AMY HAWKINS, PLAINTIFF,
v.
GENESYS HEALTH SYSTEMS, CENTER FOR GERONTOLOGY, GENESYS AMBULATORY HEALTH SERVICES, INC., GENESYS HOME HEALTH & HOSPICE, INC., ELDER ABUSE AND EXPLOITATION PREVENTION, AND ASCENSION HEALTH, DEFENDANTS.



The opinion of the court was delivered by: Paul D. Borman United States District Judge

Paul D. Borman United States District Judge

OPINION AND ORDER DENYING IN PART AND GRANTING IN PART DEFENDANTS' MOTION FOR SUMMARY JUDGMENT

Before the Court is Defendants' Motion to Dismiss and/or For Summary Judgment (Dkt. No. 23). Plaintiff filed a Response (Dkt. No. 25) and Defendants filed a Reply (Dkt. No. 26). A hearing was held on March 11, 2010. For the reasons that follow, the Court DENIES Defendants' Motion to Dismiss and/or For Summary Judgment as to Counts I and II and GRANTS Defendants' Motion as to Counts III and IV.

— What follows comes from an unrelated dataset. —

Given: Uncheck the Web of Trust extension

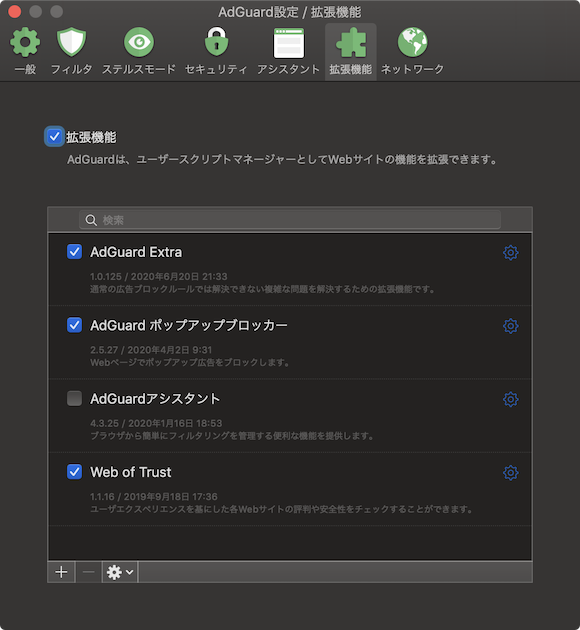Looking at the screenshot, I should coord(74,472).
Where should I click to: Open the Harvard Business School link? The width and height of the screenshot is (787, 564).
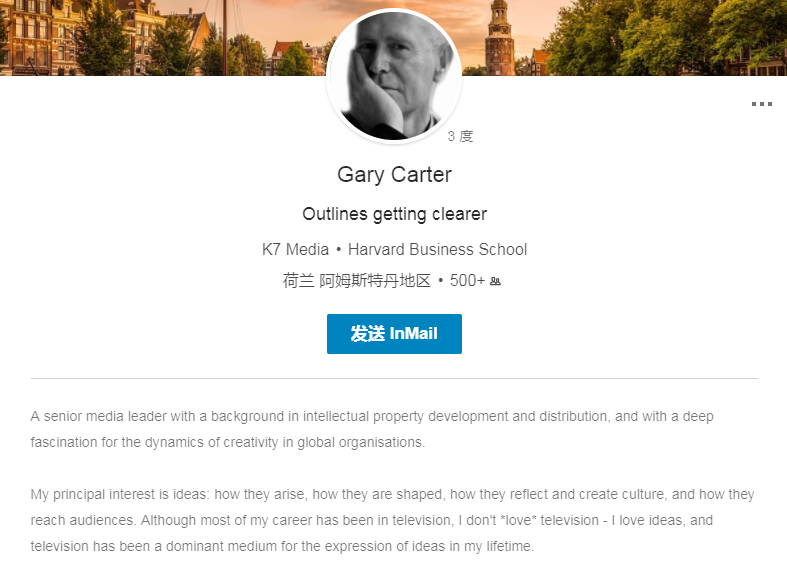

I. INTRODUCTION AND BACKGROUND

Plaintiff claims that Defendants wrongfully terminated her employment because they perceived her as having a disability after she suffered a broken leg, which was precipitated by her underlying condition of rheumatoid arthritis, and wrongfully refused to accommodate her need to walk with a cane or a crutch. Defendants respond that Plaintiff acknowledged in her acceptance of employment that she was a probationary employee for 1,040 hours, a condition Defendants claim had not been met when Plaintiff suffered her broken leg. Defendants assert that as a probationary employee, missing 14 consecutive days of work was an act of voluntary quit and therefore Defendants properly terminated Plaintiff when she did not come to work for 14 consecutive days as a result of her broken leg.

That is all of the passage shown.